• _SHORT TASK 1_
What telephone number, including area code, does the Form 8-K cover page below give for the registrant?
• _SHORT TASK 2_
Decide whether each statement agrees with the Form 8-K cover page below, answering yes or no and quoting the deciding words: (a) The registrant's principal executive offices are in Greenwood Village, Colorado. (b) The date of the report is November 17, 2016. (c) The report is filed pursuant to the Securities Act of 1933.

• _DOCUMENT PASSAGE_
UNITED STATES
SECURITIES AND EXCHANGE COMMISSION
Washington, D.C. 20549
 
FORM 8-K

CURRENT REPORT
Pursuant to Section 13 or 15(d) of The Securities Exchange Act of 1934
 
November 17, 2016
Date of Report (Date of earliest event reported)
 
CIBER, Inc.
(Exact name of Registrant as specified in its charter)
 
Delaware
 
001-13103
 
38-2046833
(State or other jurisdiction of
 
(Commission File Number)
 
(I.R.S. Employer Identification No.)
incorporation)
 
 
 
 
 
6312 South Fiddler’s Green Circle, Suite 600E
Greenwood Village, Colorado, 80111
(Address of principal executive offices) (Zip code)
 
(303) 220-0100
(Registrant’s telephone number, including area code)
 
 
(Former name or former address, if changed since last report)
 
Check the appropriate box below if the Form 8-K filing is intended to simultaneously satisfy the filing obligation of the registrant under any of the following provisions (see General Instruction A.2 below):
 
o     Written communication pursuant to Rule 425 under the Securities Act (17 CFR 230.425)

• _DATA ENTRIES_

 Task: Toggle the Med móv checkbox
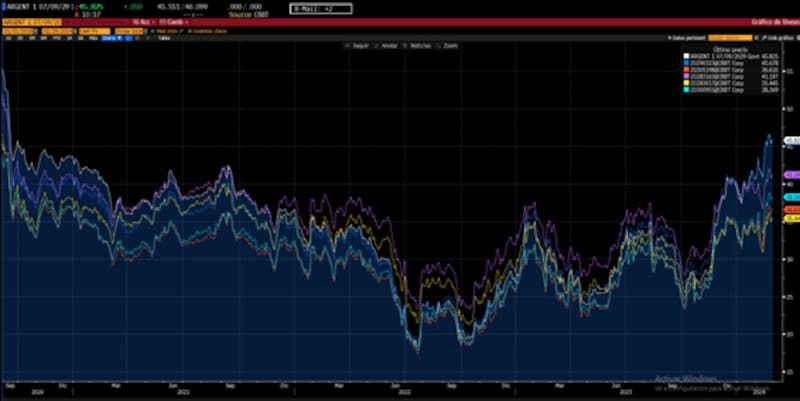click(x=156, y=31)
---
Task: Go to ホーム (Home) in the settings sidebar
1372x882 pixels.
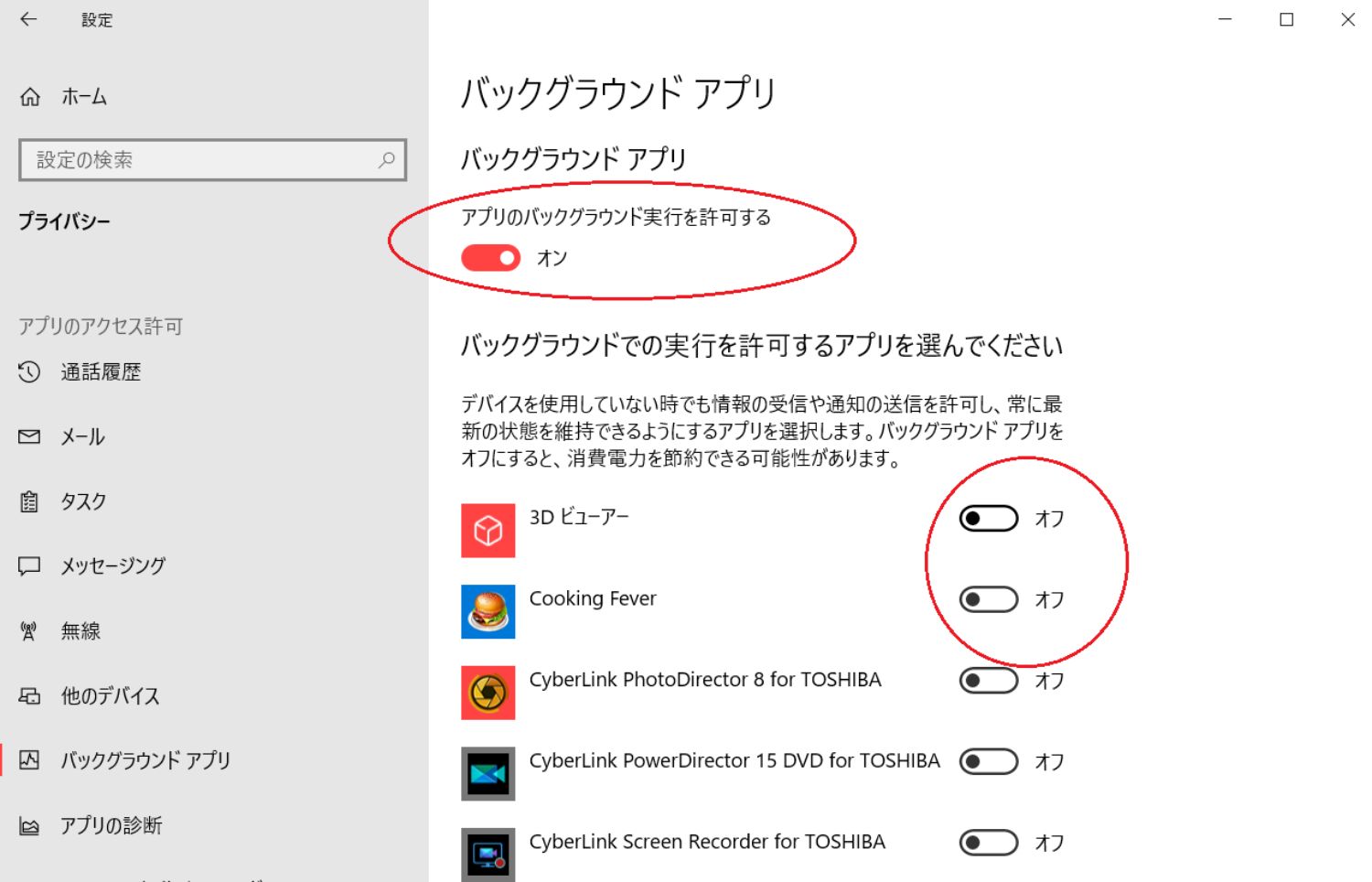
---
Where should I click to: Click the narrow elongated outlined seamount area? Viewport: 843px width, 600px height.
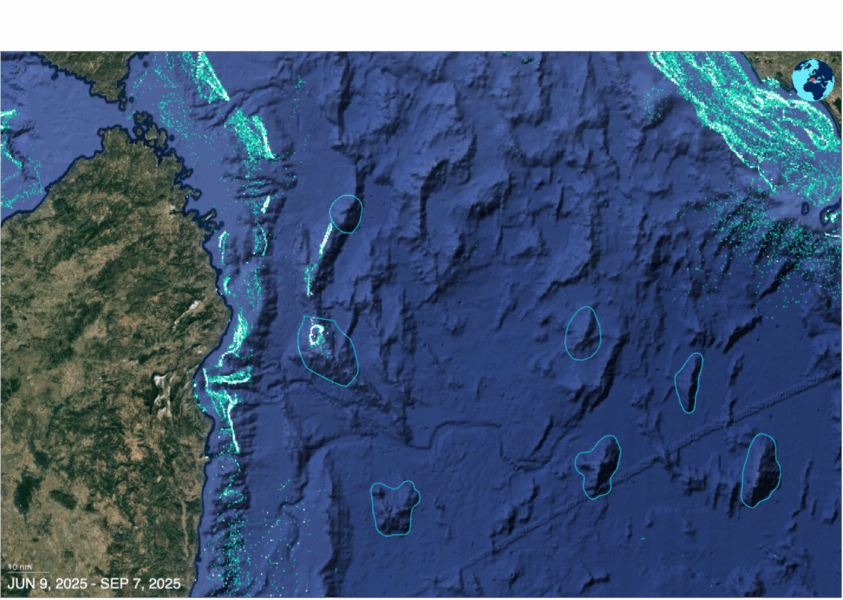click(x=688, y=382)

• _FULL ANSWER 1_
(303) 220-0100

• _FULL ANSWER 2_
(a) Yes: "6312 South Fiddler’s Green Circle, Suite 600E Greenwood Village, Colorado, 80111"
(b) Yes: "November 17, 2016"
(c) No: "Pursuant to Section 13 or 15(d) of The Securities Exchange Act of 1934"